== Entries provided

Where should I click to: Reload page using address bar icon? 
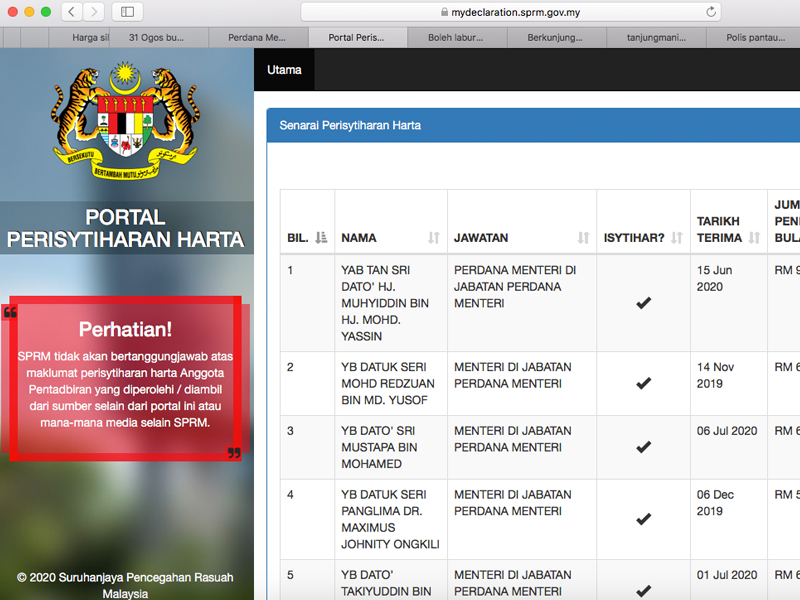tap(711, 12)
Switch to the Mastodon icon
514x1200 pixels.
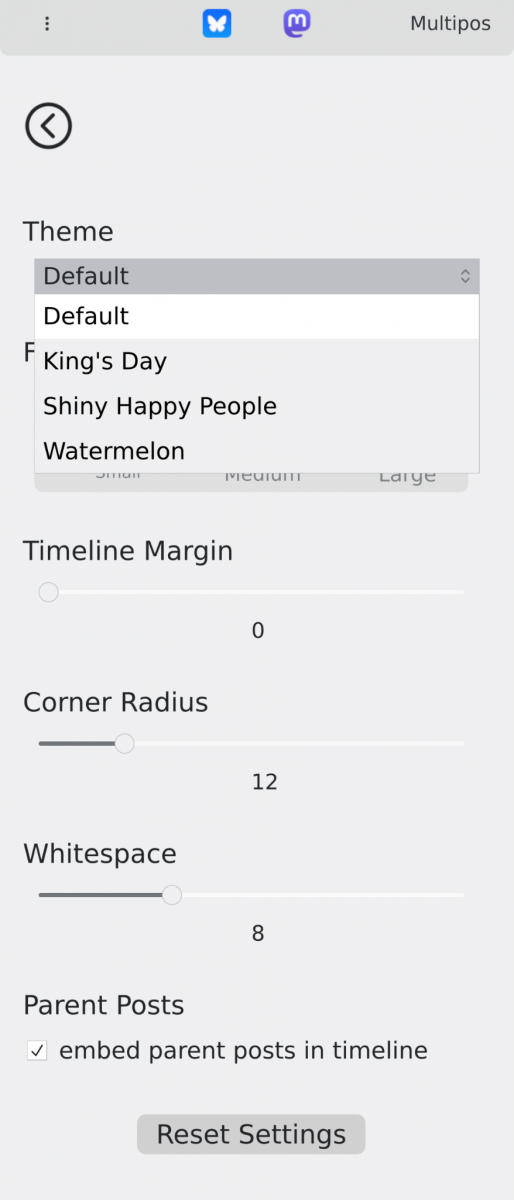coord(297,23)
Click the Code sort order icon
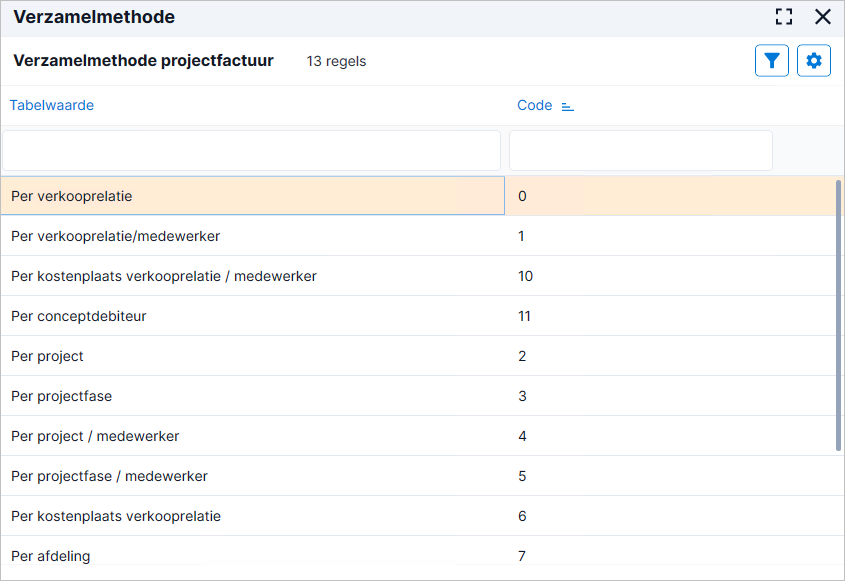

====

Reproduce the listing exactly. The pictures are to be omitted.

## Solution to the problem
Where should I click to: Reload page using address bar icon? 
tap(711, 12)
Switch to the Mastodon icon
514x1200 pixels.
coord(297,23)
Click the Code sort order icon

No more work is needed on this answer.